Items from a dataset
▼
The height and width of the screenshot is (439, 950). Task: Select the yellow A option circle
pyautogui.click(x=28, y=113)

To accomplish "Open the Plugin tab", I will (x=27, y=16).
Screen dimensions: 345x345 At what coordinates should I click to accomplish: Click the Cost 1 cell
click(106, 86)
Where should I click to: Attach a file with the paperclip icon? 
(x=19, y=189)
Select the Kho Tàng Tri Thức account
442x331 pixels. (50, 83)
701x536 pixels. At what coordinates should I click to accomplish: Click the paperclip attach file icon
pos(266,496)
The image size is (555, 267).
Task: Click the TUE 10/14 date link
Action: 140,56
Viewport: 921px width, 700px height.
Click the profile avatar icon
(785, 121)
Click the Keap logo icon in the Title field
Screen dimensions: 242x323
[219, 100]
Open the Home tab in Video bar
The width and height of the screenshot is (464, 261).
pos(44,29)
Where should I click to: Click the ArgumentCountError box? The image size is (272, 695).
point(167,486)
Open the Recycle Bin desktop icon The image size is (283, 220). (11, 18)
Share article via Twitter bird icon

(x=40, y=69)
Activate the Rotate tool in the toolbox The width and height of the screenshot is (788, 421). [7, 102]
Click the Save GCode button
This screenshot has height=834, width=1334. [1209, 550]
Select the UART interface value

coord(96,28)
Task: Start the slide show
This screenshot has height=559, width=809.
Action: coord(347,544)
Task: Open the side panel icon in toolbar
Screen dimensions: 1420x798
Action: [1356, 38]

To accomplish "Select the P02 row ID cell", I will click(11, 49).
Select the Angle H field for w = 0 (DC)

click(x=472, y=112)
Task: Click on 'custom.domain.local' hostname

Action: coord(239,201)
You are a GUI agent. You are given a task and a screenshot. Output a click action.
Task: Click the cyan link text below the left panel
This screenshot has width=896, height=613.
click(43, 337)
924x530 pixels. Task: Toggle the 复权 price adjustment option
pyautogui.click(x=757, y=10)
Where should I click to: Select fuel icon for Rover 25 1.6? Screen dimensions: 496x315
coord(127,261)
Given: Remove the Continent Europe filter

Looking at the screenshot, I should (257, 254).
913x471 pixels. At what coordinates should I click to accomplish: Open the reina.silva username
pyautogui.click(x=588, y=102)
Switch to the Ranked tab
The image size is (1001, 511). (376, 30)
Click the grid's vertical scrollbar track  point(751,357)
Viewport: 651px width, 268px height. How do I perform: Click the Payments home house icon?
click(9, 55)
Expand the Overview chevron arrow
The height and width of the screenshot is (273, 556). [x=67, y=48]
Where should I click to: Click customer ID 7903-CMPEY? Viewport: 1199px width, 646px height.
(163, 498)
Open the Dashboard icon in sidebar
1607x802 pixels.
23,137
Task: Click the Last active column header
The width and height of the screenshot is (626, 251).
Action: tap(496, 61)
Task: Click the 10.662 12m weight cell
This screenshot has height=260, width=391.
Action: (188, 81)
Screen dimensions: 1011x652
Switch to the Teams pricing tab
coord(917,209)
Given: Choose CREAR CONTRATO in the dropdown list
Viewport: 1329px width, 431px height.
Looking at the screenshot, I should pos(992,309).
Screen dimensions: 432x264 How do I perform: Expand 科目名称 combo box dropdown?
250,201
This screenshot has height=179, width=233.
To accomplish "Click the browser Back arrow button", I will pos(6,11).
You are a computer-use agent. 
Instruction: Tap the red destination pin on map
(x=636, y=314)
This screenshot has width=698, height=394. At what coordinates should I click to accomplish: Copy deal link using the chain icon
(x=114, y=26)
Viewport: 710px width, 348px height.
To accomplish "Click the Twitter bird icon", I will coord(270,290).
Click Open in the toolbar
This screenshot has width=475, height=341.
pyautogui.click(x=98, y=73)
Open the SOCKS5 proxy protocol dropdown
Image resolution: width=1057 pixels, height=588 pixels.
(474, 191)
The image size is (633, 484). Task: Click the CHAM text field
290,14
▲
[Exercise]: Write out every record exactly as it appears above.

[Exercise answer]:
The height and width of the screenshot is (439, 950). Task: Select the yellow A option circle
pyautogui.click(x=28, y=113)

To accomplish "Open the Plugin tab", I will (x=27, y=16).
Screen dimensions: 345x345 At what coordinates should I click to accomplish: Click the Cost 1 cell
click(106, 86)
Where should I click to: Attach a file with the paperclip icon? 
(x=19, y=189)
Select the Kho Tàng Tri Thức account
442x331 pixels. (50, 83)
701x536 pixels. At what coordinates should I click to accomplish: Click the paperclip attach file icon
pos(266,496)
The image size is (555, 267).
Task: Click the TUE 10/14 date link
Action: 140,56
Viewport: 921px width, 700px height.
Click the profile avatar icon
(785, 121)
Click the Keap logo icon in the Title field
Screen dimensions: 242x323
[219, 100]
Open the Home tab in Video bar
The width and height of the screenshot is (464, 261).
pos(44,29)
Where should I click to: Click the ArgumentCountError box? The image size is (272, 695).
point(167,486)
Open the Recycle Bin desktop icon The image size is (283, 220). (11, 18)
Share article via Twitter bird icon

(x=40, y=69)
Activate the Rotate tool in the toolbox The width and height of the screenshot is (788, 421). [7, 102]
Click the Save GCode button
This screenshot has height=834, width=1334. [1209, 550]
Select the UART interface value

coord(96,28)
Task: Start the slide show
This screenshot has height=559, width=809.
Action: coord(347,544)
Task: Open the side panel icon in toolbar
Screen dimensions: 1420x798
Action: [1356, 38]

To accomplish "Select the P02 row ID cell", I will click(11, 49).
Select the Angle H field for w = 0 (DC)

click(x=472, y=112)
Task: Click on 'custom.domain.local' hostname

Action: coord(239,201)
You are a GUI agent. You are given a task and a screenshot. Output a click action.
Task: Click the cyan link text below the left panel
This screenshot has width=896, height=613.
click(43, 337)
924x530 pixels. Task: Toggle the 复权 price adjustment option
pyautogui.click(x=757, y=10)
Where should I click to: Select fuel icon for Rover 25 1.6? Screen dimensions: 496x315
coord(127,261)
Given: Remove the Continent Europe filter

Looking at the screenshot, I should (257, 254).
913x471 pixels. At what coordinates should I click to accomplish: Open the reina.silva username
pyautogui.click(x=588, y=102)
Switch to the Ranked tab
The image size is (1001, 511). (376, 30)
Click the grid's vertical scrollbar track  point(751,357)
Viewport: 651px width, 268px height. How do I perform: Click the Payments home house icon?
click(9, 55)
Expand the Overview chevron arrow
The height and width of the screenshot is (273, 556). [x=67, y=48]
Where should I click to: Click customer ID 7903-CMPEY? Viewport: 1199px width, 646px height.
(163, 498)
Open the Dashboard icon in sidebar
1607x802 pixels.
23,137
Task: Click the Last active column header
The width and height of the screenshot is (626, 251).
Action: tap(496, 61)
Task: Click the 10.662 12m weight cell
This screenshot has height=260, width=391.
Action: (188, 81)
Screen dimensions: 1011x652
Switch to the Teams pricing tab
coord(917,209)
Given: Choose CREAR CONTRATO in the dropdown list
Viewport: 1329px width, 431px height.
Looking at the screenshot, I should pos(992,309).
Screen dimensions: 432x264 How do I perform: Expand 科目名称 combo box dropdown?
250,201
This screenshot has height=179, width=233.
To accomplish "Click the browser Back arrow button", I will pos(6,11).
You are a computer-use agent. 
Instruction: Tap the red destination pin on map
(x=636, y=314)
This screenshot has width=698, height=394. At what coordinates should I click to accomplish: Copy deal link using the chain icon
(x=114, y=26)
Viewport: 710px width, 348px height.
To accomplish "Click the Twitter bird icon", I will coord(270,290).
Click Open in the toolbar
This screenshot has width=475, height=341.
pyautogui.click(x=98, y=73)
Open the SOCKS5 proxy protocol dropdown
Image resolution: width=1057 pixels, height=588 pixels.
(474, 191)
The image size is (633, 484). Task: Click the CHAM text field
290,14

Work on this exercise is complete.